As tens of thousands of Irish flee their homeland each year, workers get their salaries slashed by up to 20%, social programs get chopped, and the austerity true-believers point to Ireland as the model for how a respectful citizenry should properly accept the dismantling of their economies with little complaint. Ireland is setting an “outstanding example,” said Angela Merkel.  Sarkozy says they are “almost out of the crisis,” which is incredible considering slashing wages and government spending is exactly how you prevent an economy from improving.  But as former ECB head Trichet said, “Greece has a role model and that role model is Ireland.”

If Ireland is the role model, then what is desired by the banking-class is this:  deregulate the financial system so they can more easily create housing bubbles.  When the bubbles burst, use the government to bail out the banks, then accept tens of billions of dollars from the ECB and IMF with strings attached demanding the slashing of government deficits and any economic future for an entire generation.  The really amazing thing is that media and politicians can hail Ireland with a straight face.  They can hail a model that has created a mass exodus out of the country and little livelihood left for those still there.  Economic indicators amount to a pile of rubbish for working people.

- - - - -

▶ _Problem to work on_:
Name each person the passage on Irish austerity quotes.

▶ _Data provided_:
- - - - -

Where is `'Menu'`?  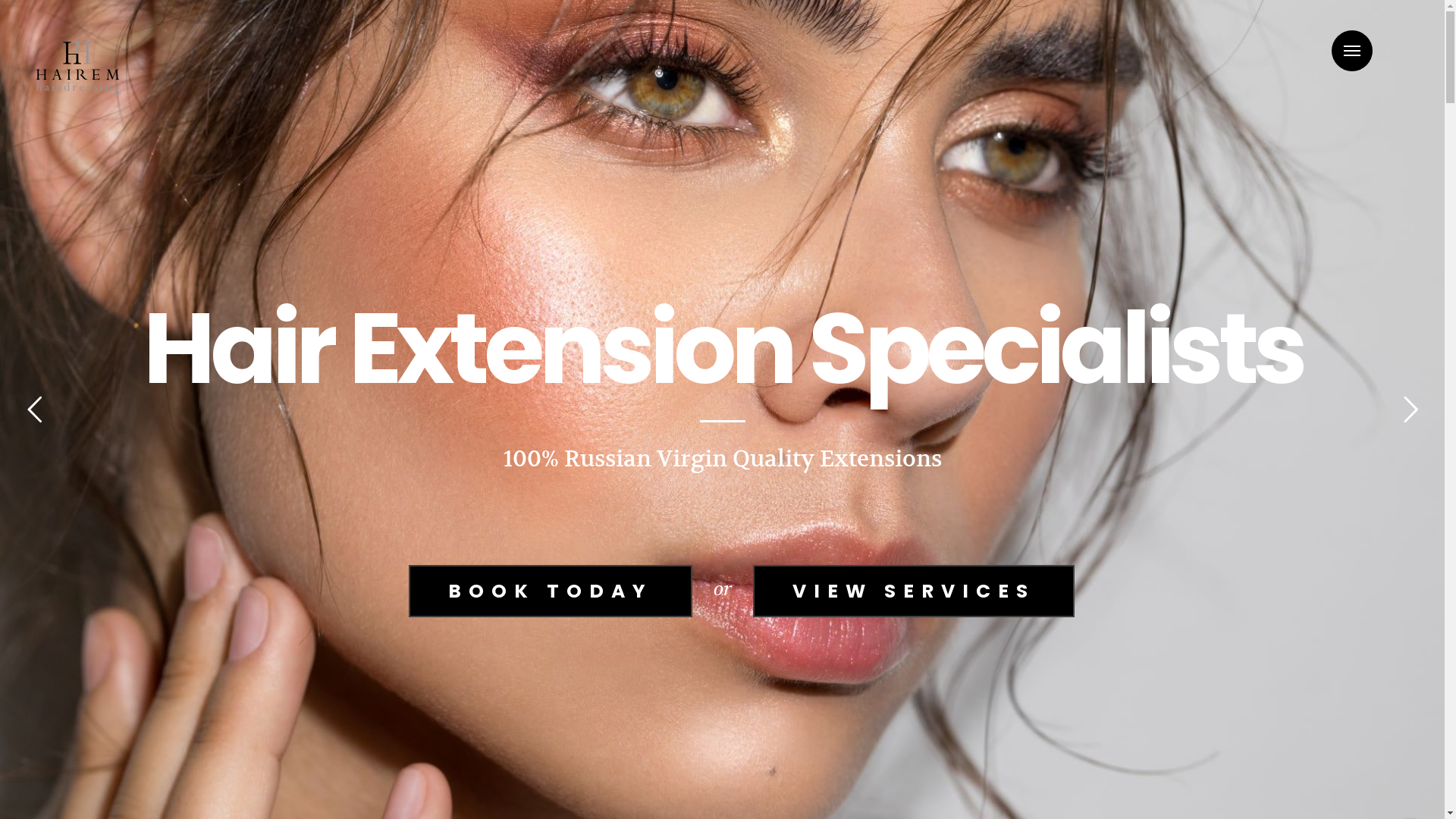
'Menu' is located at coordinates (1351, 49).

- - - - -

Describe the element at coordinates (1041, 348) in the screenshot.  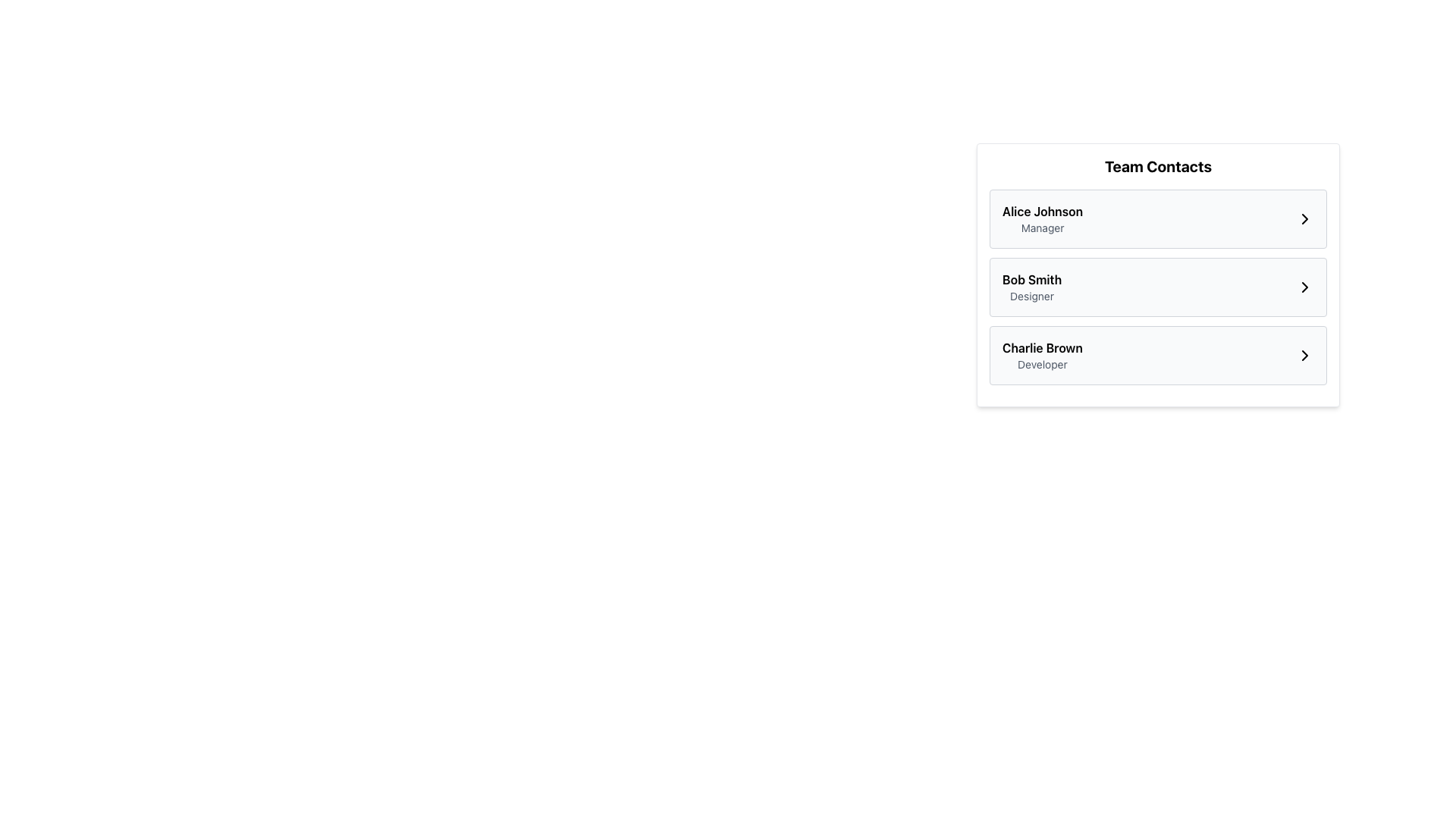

- - - - -

▶ _Finished answer_:
Angela Merkel, Sarkozy, Trichet